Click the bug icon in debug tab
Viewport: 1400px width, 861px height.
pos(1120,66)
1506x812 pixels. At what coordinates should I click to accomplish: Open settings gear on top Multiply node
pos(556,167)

**What you need to do**
Render every line of the items above as a Markdown table with the columns Row and Text. Number each line in Row and omit blank lines.

**Answer to the exercise**
| Row | Text |
|---|---|
| 1 | Click the bug icon in debug tab |
| 2 | Viewport: 1400px width, 861px height. |
| 3 | pos(1120,66) |
| 4 | 1506x812 pixels. At what coordinates should I click to accomplish: Open settings gear on top Multiply node |
| 5 | pos(556,167) |